**WHAT IS EXPECTED:** Your answer must hold only the lines below from the line containing "The height and width of the screenshot is (808, 662)." through the line containing "Task: Click the green zoom window button", each reproduced exactly.

**SUPPLIED RECORDS:**
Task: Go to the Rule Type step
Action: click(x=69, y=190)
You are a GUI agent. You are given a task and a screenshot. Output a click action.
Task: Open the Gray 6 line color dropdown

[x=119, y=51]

...

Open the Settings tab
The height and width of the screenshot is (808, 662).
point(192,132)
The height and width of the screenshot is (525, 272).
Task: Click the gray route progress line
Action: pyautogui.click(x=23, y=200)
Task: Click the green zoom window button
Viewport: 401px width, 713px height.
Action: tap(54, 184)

---

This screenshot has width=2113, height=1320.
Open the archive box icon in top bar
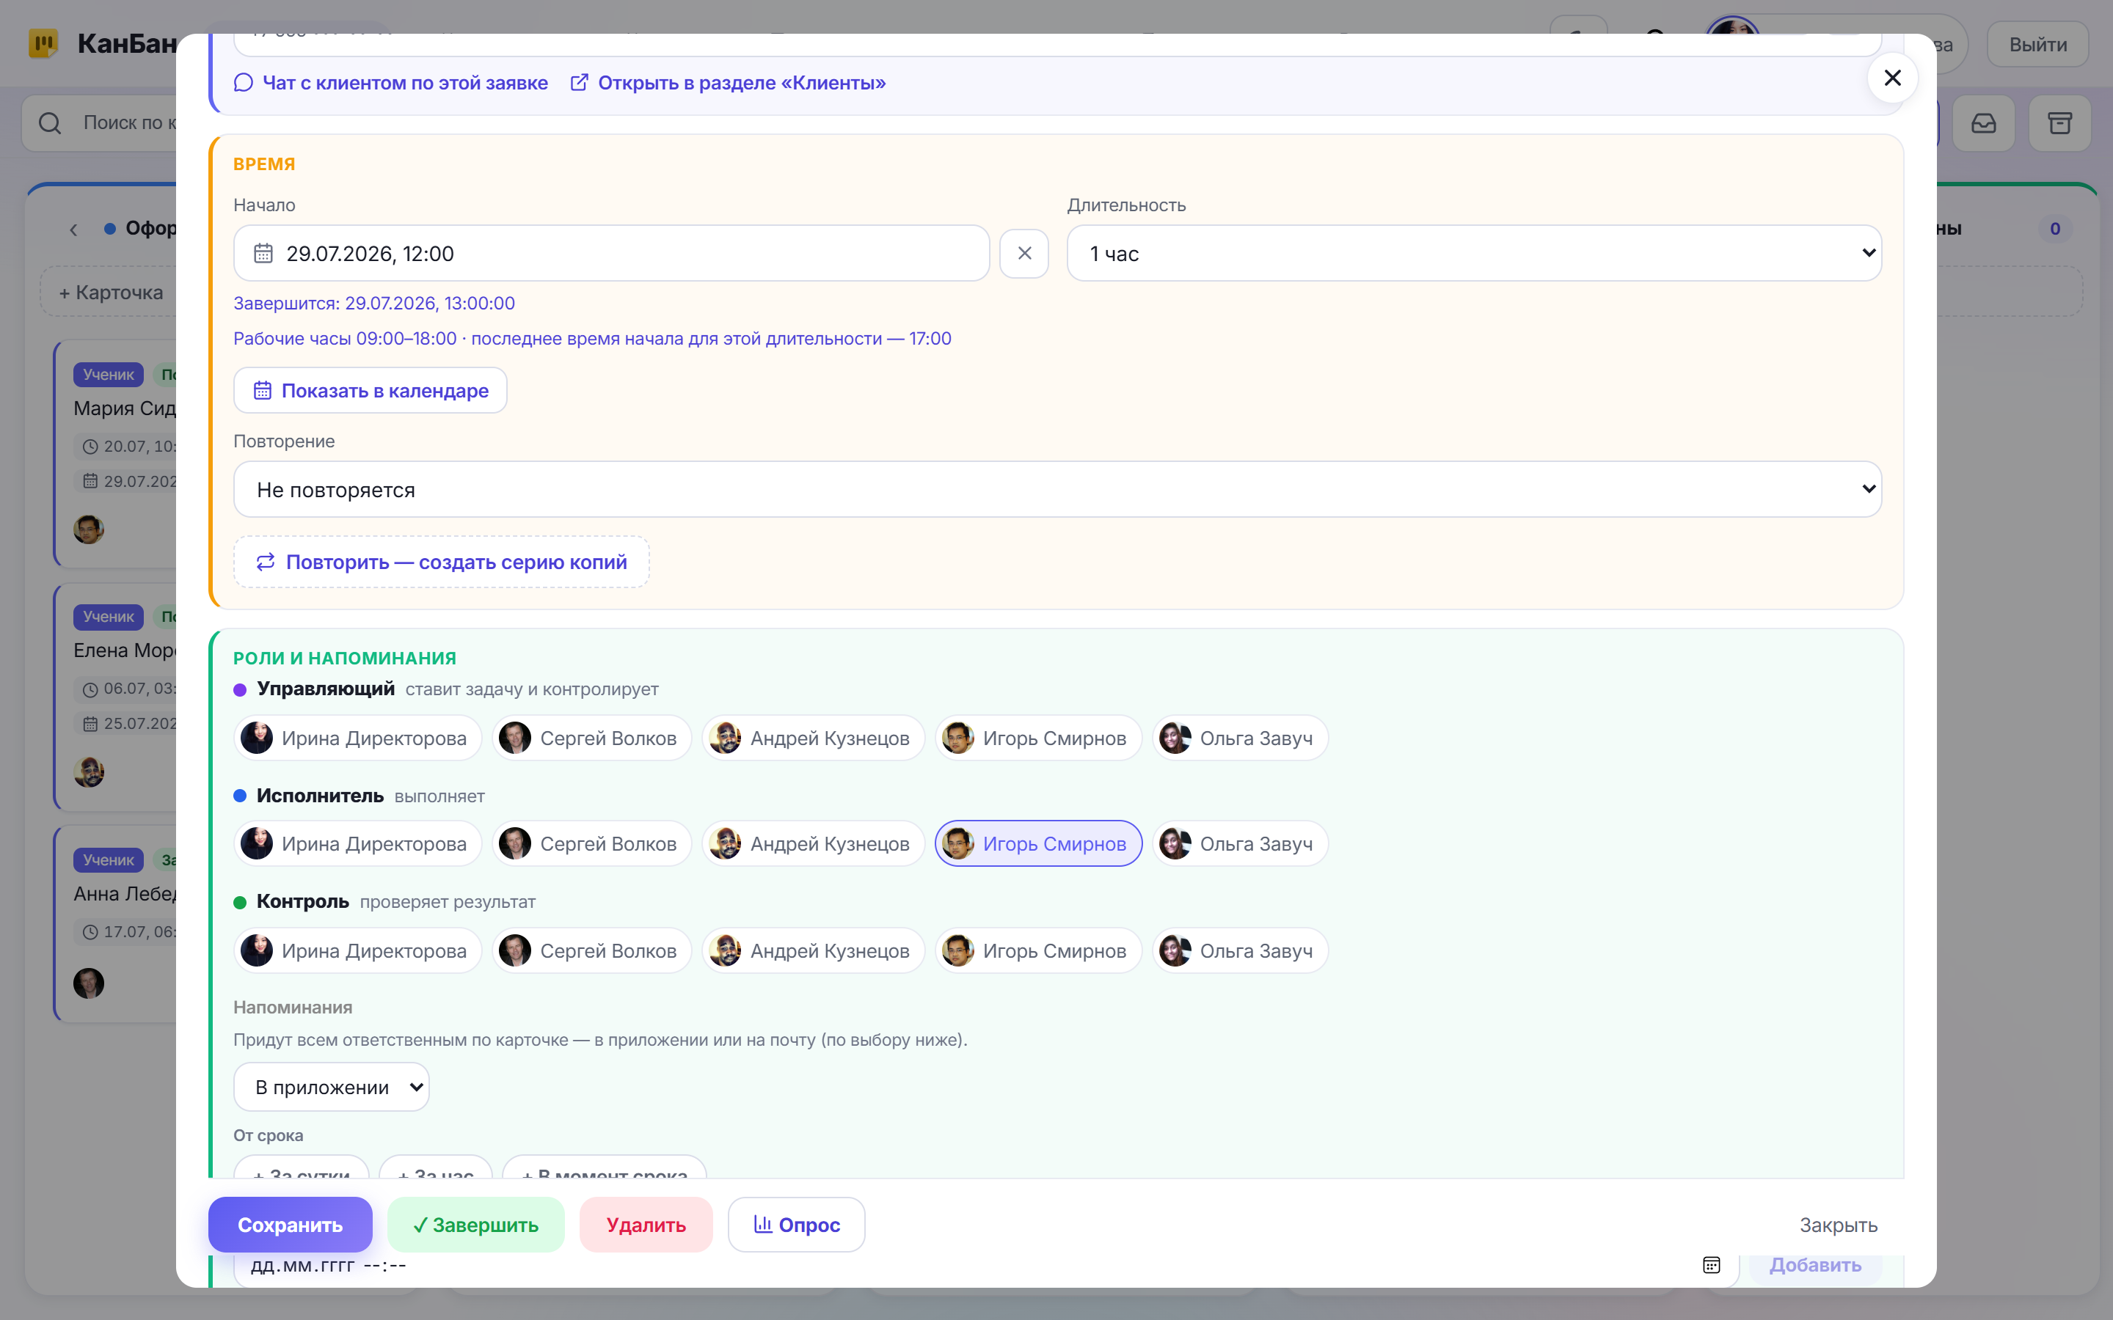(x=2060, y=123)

**RESPONSE TO THE EXERCISE:**
The height and width of the screenshot is (808, 662).
point(192,132)
The height and width of the screenshot is (525, 272).
Task: Click the gray route progress line
Action: pyautogui.click(x=23, y=200)
Task: Click the green zoom window button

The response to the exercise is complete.